Transcription factor NF-κB seems to be one of the major regulatory components of dysregulated cytokine production and signaling mechanisms in the pathogenesis of IBD. Macrophages and epithelial cells isolated from inflamed gut specimens from IBD patients indicated higher levels of NF-κB p65 [36]. A study by Liu et al. showed that baclofen suppressed the increased expression of p-NF-κB p65 in satellite glial cells (SGCs) treated with lipopolysaccharide (LPS) in vitro [37]. They also concluded that baclofen could attenuate inflammatory orofacial pain by modulating IL-1β. These findings are in line with ours, indicating that NF-κB expression is reduced after administration of IVM or baclofen in acetic acid-induced colitis models.

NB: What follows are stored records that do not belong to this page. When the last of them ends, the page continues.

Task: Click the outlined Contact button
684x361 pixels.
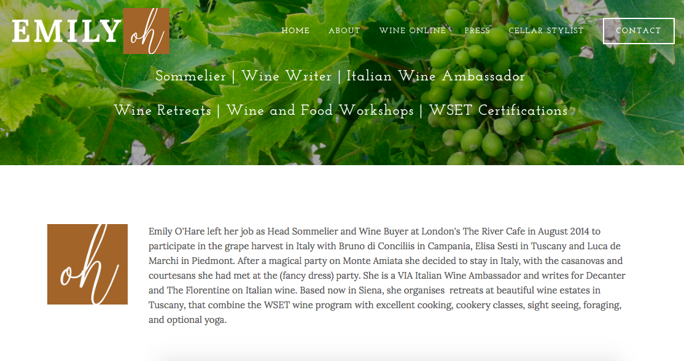Action: pos(639,31)
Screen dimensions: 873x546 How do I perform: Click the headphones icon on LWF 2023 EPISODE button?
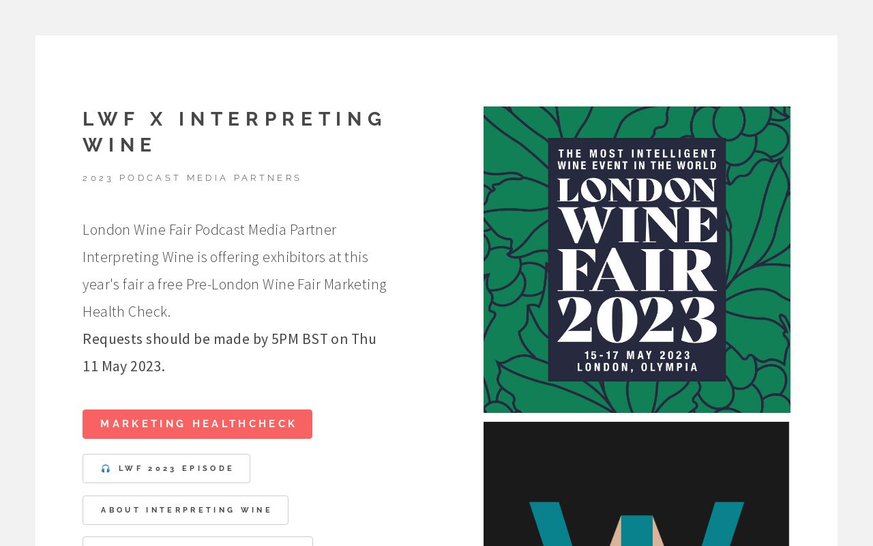pos(106,468)

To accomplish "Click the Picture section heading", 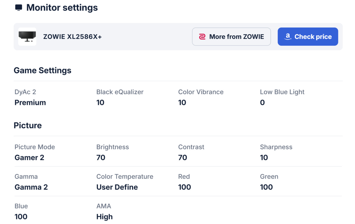I will (28, 125).
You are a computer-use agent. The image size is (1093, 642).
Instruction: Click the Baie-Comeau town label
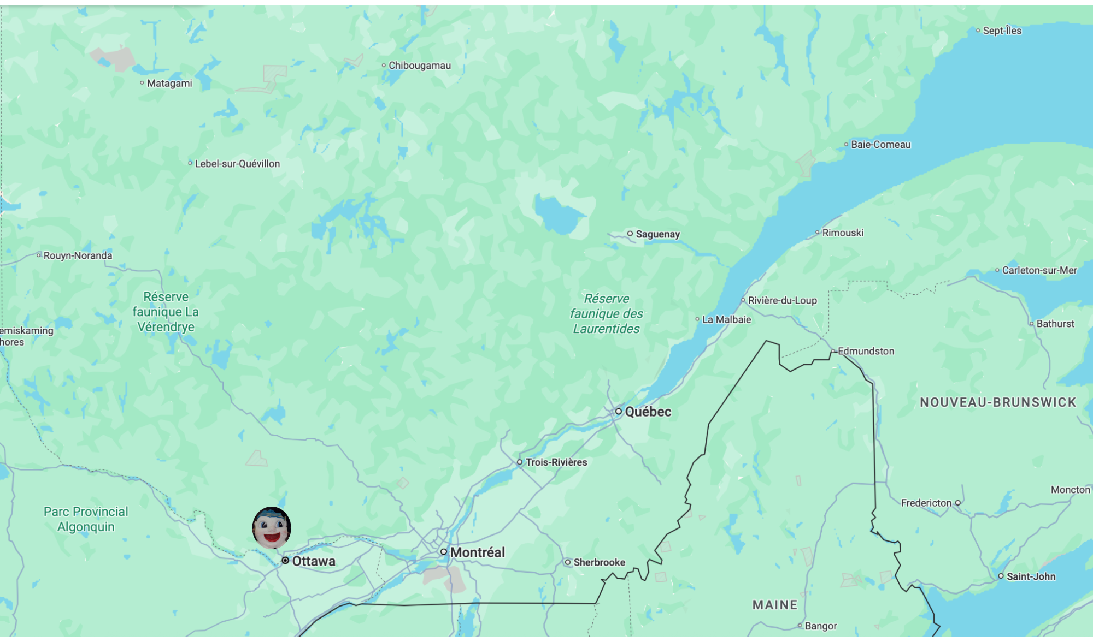pos(880,145)
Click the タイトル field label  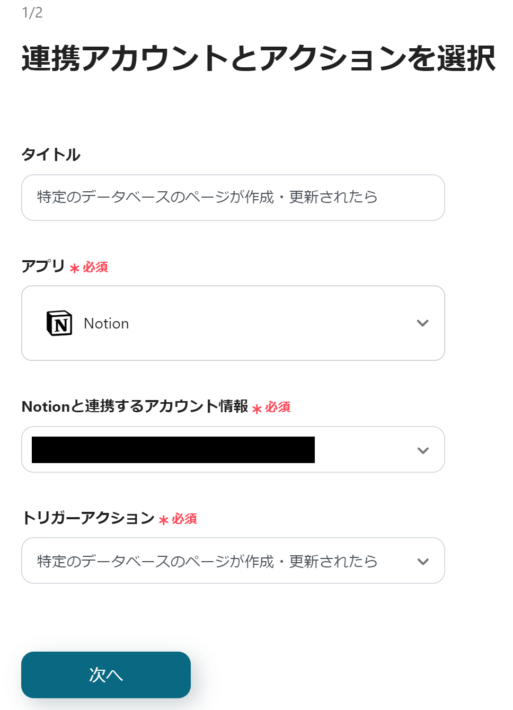coord(51,155)
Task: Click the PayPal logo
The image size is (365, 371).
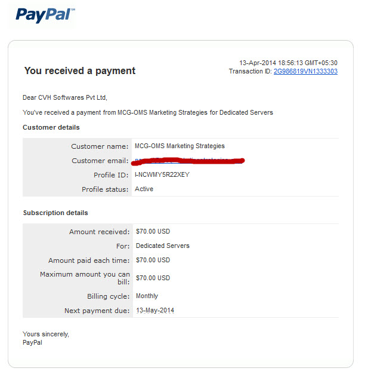Action: click(x=45, y=15)
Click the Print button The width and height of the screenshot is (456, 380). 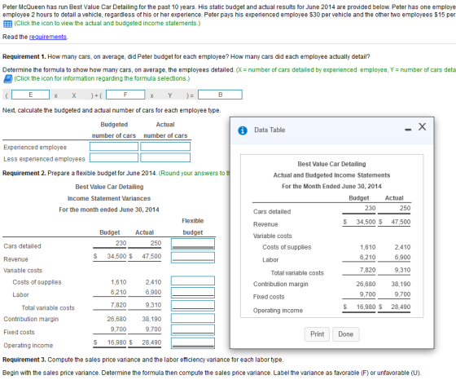click(317, 334)
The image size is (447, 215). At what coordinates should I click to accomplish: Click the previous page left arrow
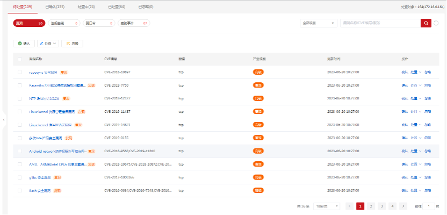tap(350, 206)
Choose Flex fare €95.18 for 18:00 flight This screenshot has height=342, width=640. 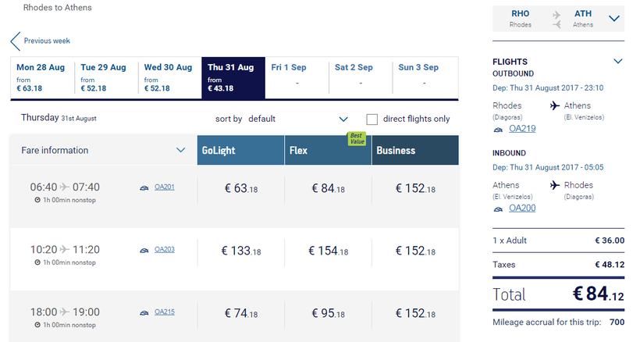coord(328,313)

It is worth mentioning that although prednisolone revealed better MPO and TNF-α activity than IVM 0.2 + baclofen 0.2 mg/kg/day, this difference did not reach statistical significance. On the other hand, the prednisolone mechanism might differ from that of IVM; for example, prednisolone inhibited NF-κB in patients with inflammatory bowel disease [38]. However, there might be considerable differences between prednisolone and IVM on their downstream action. Finally, a longer duration of treatment might be needed for the maximal effect of IVM, which needs further investigation in future studies.

COX-2, a proinflammatory enzyme, is induced in both animal models of IBD and patients with IBD [39]; the same has been observed for iNOS [40]. Experimental evidence also shows that simultaneous inhibition of COX-2 and iNOS might have a promising role in treating chemically induced colitis [41]. In line with previous studies, our findings revealed that COX-2 and iNOS expression increased in rats following colitis induction, while a significant reduction was observed after treatment with IVM, baclofen, or the combination of both drugs.

This study was designed as an experimental study, and all the limitations related to experimental and animal studies are also applicable to ours. In addition, some recent animal colitis models in the literature have utilized agents other than acetic acid, especially 2,4,6-trinitrobenzene sulfonic acid (TNBS) [42]; however, at the time it was only possible for us to use acetic acid to perform the colitis model. Studies have also reported that the acetic acid-induced colitis model is comparable to TNBS in the case of colitis induction [43]. The effect of IVM and baclofen could be investigated in TNBS-induced colitis in rats in further studies. Moreover, evaluation of the role of the GABAA receptor in the anti-inflammatory role of IVM in colitis was not within the main scopes of our study. The role of this receptor can be investigated in further studies, and its controversial role based on previous studies necessitates the conduct of a comprehensive study at the molecular level to investigate its role in greater depth.

Conclusions

This study showed that controlling the inflammatory condition in acetic-acid colitis in rats could be achieved through activation of the GABAB signaling pathway by administering IVM or baclofen or the combination therapy using both agents. The combination therapy helps us administer lower doses of these agents, which can lower the risk of any possible side effects of higher doses of IVM or baclofen. This could also pave the way to utilize these agents in the clinical setting safely. Further studies still need to be conducted to investigate the possibility of utilizing these agents in the clinic. This study also signified the anti-inflammatory role of GABA, which allows researchers to investigate its role in other organs.